To use the 1GiB hugepages the cpu should support pdpe1gb, so have a gander at
lscpu or cat /proc/cpuinfo for the available cpu features.
1flags : fpu vme de pse tsc msr pae mce cx8
2 apic sep mtrr pge mca cmov pat pse36
3 clflush mmx fxsr sse sse2 ht syscall
4 nx mmxext fxsr_opt pdpe1gb rdtscp lm # <-- 'pdpe1gb'
5 constant_tsc rep_good amd_lbr_v2 nopl
6 xtopology nonstop_tsc cpuid extd_apicid
7 aperfmperf rapl pni pclmulqdq monitor
8 ssse3 fma cx16 sse4_1 sse4_2 movbe popcnt
9 aes xsave avx f16c rdrand lahf_lm cmp_legacy
10 svm extapic cr8_legacy abm sse4a misalignsse
11 3dnowprefetch osvw ibs skinit wdt tce topoext
12 perfctr_core perfctr_nb bpext perfctr_llc
13 mwaitx cpuid_fault cpb cat_l3 cdp_l3 hw_pstate
14 ssbd mba perfmon_v2 ibrs ibpb stibp ibrs_enhanced
15 vmmcall fsgsbase tsc_adjust bmi1 avx2 smep bmi2
16 erms invpcid cqm rdt_a avx512f avx512dq adx smap
17 avx512ifma clflushopt clwb avx512cd sha_ni
18 avx512bw avx512vl xsaveopt xsavec xgetbv1 xsaves
19 cqm_llc cqm_occup_llc cqm_mbm_total cqm_mbm_local
20 user_shstk avx_vnni avx512_bf16 clzero irperf xsaveerptr
21 rdpru wbnoinvd cppc arat npt lbrv svm_lock nrip_save
22 tsc_scale vmcb_clean flushbyasid decodeassists
23 pausefilter pfthreshold avic v_vmsave_vmload
24 vgif x2avic v_spec_ctrl vnmi avx512vbmi umip
25 pku ospke avx512_vbmi2 gfni vaes vpclmulqdq
26 avx512_vnni avx512_bitalg avx512_vpopcntdq
27 rdpid bus_lock_detect movdiri movdir64b
28 overflow_recov succor smca fsrm avx512_vp2intersect
29 flush_l1d amd_lbr_pmc_freeze
Seems like my CPU supports it, so I followed the general guide for hugepages from Proxmox
by adjusting the kernel CMDLINE contents in /etc/default/grub. I’ve given vdesk 24GiB of RAM,
so I want at least 24 pages (each 1GiB).
1GRUB_CMDLINE_LINUX_DEFAULT="quiet amd_iommu=on iommu=on default_hugepagesz=1G hugepagesz=1G hugepages=26"
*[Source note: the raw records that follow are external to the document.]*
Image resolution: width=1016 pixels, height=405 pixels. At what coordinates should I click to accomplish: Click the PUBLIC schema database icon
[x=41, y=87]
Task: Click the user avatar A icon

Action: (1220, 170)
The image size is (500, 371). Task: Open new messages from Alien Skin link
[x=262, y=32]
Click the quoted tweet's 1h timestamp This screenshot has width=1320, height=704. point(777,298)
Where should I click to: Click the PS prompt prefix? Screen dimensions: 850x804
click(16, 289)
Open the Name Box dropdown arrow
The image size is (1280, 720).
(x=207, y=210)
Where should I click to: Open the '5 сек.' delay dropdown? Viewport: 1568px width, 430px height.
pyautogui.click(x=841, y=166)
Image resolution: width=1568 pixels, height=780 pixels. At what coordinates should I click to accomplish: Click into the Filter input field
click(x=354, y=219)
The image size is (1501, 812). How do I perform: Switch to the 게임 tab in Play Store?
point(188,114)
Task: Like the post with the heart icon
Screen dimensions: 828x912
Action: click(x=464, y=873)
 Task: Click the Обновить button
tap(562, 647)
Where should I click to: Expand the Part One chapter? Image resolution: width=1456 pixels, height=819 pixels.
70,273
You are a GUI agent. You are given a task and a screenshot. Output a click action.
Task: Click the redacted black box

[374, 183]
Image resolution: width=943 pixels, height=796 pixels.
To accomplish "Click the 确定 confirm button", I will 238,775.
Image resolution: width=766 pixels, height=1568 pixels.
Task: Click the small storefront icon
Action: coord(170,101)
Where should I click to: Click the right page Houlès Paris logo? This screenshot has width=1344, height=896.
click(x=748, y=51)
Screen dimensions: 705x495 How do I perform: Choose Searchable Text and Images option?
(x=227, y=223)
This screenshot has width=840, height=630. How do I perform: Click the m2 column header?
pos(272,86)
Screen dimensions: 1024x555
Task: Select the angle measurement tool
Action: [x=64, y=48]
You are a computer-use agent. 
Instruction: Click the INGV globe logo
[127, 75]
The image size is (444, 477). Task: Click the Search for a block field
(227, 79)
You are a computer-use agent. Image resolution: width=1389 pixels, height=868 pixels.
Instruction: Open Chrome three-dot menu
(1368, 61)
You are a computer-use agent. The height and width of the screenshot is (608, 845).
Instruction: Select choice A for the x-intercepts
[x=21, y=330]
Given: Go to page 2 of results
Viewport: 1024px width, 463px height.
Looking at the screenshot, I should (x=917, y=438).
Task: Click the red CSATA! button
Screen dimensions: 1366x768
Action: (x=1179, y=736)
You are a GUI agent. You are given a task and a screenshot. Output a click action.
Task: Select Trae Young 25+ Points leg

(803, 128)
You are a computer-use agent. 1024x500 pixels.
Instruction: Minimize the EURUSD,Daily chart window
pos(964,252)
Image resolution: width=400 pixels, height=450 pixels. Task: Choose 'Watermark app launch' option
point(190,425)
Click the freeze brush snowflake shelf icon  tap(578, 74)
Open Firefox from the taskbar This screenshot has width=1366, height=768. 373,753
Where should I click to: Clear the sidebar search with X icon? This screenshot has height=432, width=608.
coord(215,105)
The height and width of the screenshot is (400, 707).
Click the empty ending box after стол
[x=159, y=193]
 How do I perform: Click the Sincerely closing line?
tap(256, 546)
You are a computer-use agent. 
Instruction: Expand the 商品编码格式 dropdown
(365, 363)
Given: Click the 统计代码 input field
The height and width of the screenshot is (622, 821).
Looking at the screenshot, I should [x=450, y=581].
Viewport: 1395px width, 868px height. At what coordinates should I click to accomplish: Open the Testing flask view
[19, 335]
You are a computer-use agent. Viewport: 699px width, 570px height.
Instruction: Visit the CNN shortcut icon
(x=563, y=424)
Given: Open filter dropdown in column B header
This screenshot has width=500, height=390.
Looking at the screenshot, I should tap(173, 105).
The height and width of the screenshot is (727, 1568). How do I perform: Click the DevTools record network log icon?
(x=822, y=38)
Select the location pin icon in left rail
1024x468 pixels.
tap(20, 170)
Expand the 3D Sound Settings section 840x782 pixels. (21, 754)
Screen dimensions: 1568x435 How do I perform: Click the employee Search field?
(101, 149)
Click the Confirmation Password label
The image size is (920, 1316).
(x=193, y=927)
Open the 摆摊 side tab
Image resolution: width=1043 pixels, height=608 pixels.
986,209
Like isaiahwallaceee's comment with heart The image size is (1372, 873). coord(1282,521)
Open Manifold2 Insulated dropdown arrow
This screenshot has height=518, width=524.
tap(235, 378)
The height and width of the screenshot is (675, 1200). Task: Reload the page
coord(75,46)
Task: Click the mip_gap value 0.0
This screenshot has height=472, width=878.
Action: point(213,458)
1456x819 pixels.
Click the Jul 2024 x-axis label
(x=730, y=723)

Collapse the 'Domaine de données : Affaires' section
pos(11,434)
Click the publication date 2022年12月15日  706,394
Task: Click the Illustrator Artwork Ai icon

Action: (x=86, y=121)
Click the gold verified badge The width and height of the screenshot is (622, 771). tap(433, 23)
Curiously I couldn’t find a setting for enabling or configuring hugepages in the VM hardware configuration menu within the Web UI, so I manually added the line into the VM configuration.
1root@pve.lan.tbk.fi:~# vim /etc/pve/qemu-server/114.conf
2[...]
3name: Hybrid
4machine: q35
5cores: 12
6cpu: host
7cpuunits: 2048
8affinity: 6-11,18-23
9hugepages: 1024 # <-- addition
10[...]
Lastly I ran update-grub ; proxmox-boot-tool refresh to make sure the new CMDLINE was pushed,
and then rebooted the machine.
After the reboot I started vdesk and checked current memory information from /proc/meminfo:
1root@pve.lan.tbk.fi:~# grep -i huge /proc/meminfo
2AnonHugePages: 33568768 kB
3ShmemHugePages: 0 kB
4FileHugePages: 49152 kB
5HugePages_Total: 26
6HugePages_Free: 2
7HugePages_Rsvd: 0
8HugePages_Surp: 0
9Hugepagesize: 1048576 kB
10Hugetlb: 27262976 kB
This would indicate that that the VM was correctly given the 24GiB worth of hugepages for its memory space. Note that I overprovisioned the created pages on Proxmox because I’m not yet familiar with how the system actually behaves under the hood and if I need some extra or not.
Storage
The VM disk is currently on a Gen5 NVME SSD. There’s not much I can do to improve that, specially with the current hardware prices.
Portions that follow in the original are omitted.